* [Предложенный текст]:
○ ○ ○ ○ ○ ○ ○
Использование сюжетов и образов античных сказаний в поздних
произведениях Чехова чаще всего служит созданию пародийно-
иронического подтекста. Мифологическое пространство, моделируемое
аллюзиями, реминисценциями и основанное на контрастном
сопоставлении эмоционально-смыслового содержания образов,

мотивов, коллизий античного мифа и чеховского рассказа, создает глубинную перспективу как содержательной структуры повествования в целом, так и образов основных персонажей, а именно, организует его ироничный эмоциональный план, слабо заметный на текстовом уровне.

Обращение к евангельским образам и сюжетам вносит в поздние произведения особую драматическую и лирическую тональность, способствует более глубокому восприятию философской проблематики, становится основой для обобщенного подхода к проблемам человеческого бытия.

В возникающем в текстах 90-900-х годов мифологическом пространстве и его дериватах заключается богатый потенциал различных интерпретаций одного и того же произведения, а значит, возможность сотворчества, диалога с читателем.

5. Эстетические функции мифологического пространства в
чеховской прозе различны: оно позволяет выйти за конкретно-
исторические рамки, усилить общечеловеческое звучание рассказов,
помогает наиболее полно раскрыть их философскую проблематику,
обогащает идейно-тематические и психологические пласты текста.
Интерпретация рассказов на каждом этапе творчества писателя
позволяет прийти к выводу о том, что античное пространство зачастую
становится средством пародийного переосмысления и травестирования
широко известных ситуаций, способствует формированию особой
тональности произведения, организуя его ироничный эмоциональный
план. Формируя же библейское пространство, автор стремится придать
глубину и емкость изображаемому, комментировать какую-либо
конкретную ситуацию с точки зрения более широкой перспективы.
○ ○ ○ ○ ○ ○ ○
* [Исходные данные]:
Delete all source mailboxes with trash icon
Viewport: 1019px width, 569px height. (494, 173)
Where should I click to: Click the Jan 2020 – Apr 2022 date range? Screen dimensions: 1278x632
○ ○ ○ ○ ○ ○ ○
* [Задания]:
**a.** Какую тональность вносит в поздние произведения Чехова обращение к евангельским образам и сюжетам, по словам текста о мифологическом пространстве в чеховской прозе?
**b.** Объясните, опираясь на текст о мифологическом пространстве в чеховской прозе, почему это пространство в текстах 90-900-х годов дает возможность сотворчества и диалога с читателем.
**c.** Продолжите текст о мифологическом пространстве в чеховской прозе, начав сразу после его последнего предложения.

* [Ответы]:
**a.** Особую драматическую и лирическую тональность.

**b.** В мифологическом пространстве этих текстов и его дериватах заключается богатый потенциал различных интерпретаций одного и того же произведения. Поэтому и возникает возможность сотворчества и диалога с читателем.

**c.**
6. Образные и сюжетные параллели с библейской и античной
мифологией, создавая мифологическое пространство, способствуют
выходу в непрерывность культурной традиции, выходу навстречу
истолкователю. Это обусловило восприятие Чехова как предтечи многих
художественных новаций нарождавшегося столетия.

Апробация работы. Основные положения данного исследования были представлены на научно-теоретических конференциях преподавателей и аспирантов ТГПИ (Таганрог, 2003, 2004, 2005, 2006), международной, межвузовской научной конференции «XXI Чеховские чтения в Таганроге»: «Поэтика А.П. Чехова» (Таганрог, 2002), международной научной конференции «Молодой Чехов: проблемы биографии, творчества, рецепции, изучения» (Таганрог, 2003), международной научной конференции «XXII Чеховские чтения в Таганроге»: «Творчество А.П. Чехова в контексте русской и мировой литературы» (Таганрог, 2004), III межрегиональной научно-практической конференции студентов, аспирантов и молодых ученых «Молодежь XXI века - будущее Российской науки» (Ростов-на-Дону,

13 2005), III международной научной конференции «Рациональное и эмоциональное в литературе и фольклоре» (Волгоград, 2005). По теме исследования имеется восемь публикаций.

Структуру диссертации определили поставленные в ней конкретные задачи. Диссертация состоит из введения, трех глав, заключения и списка использованной литературы.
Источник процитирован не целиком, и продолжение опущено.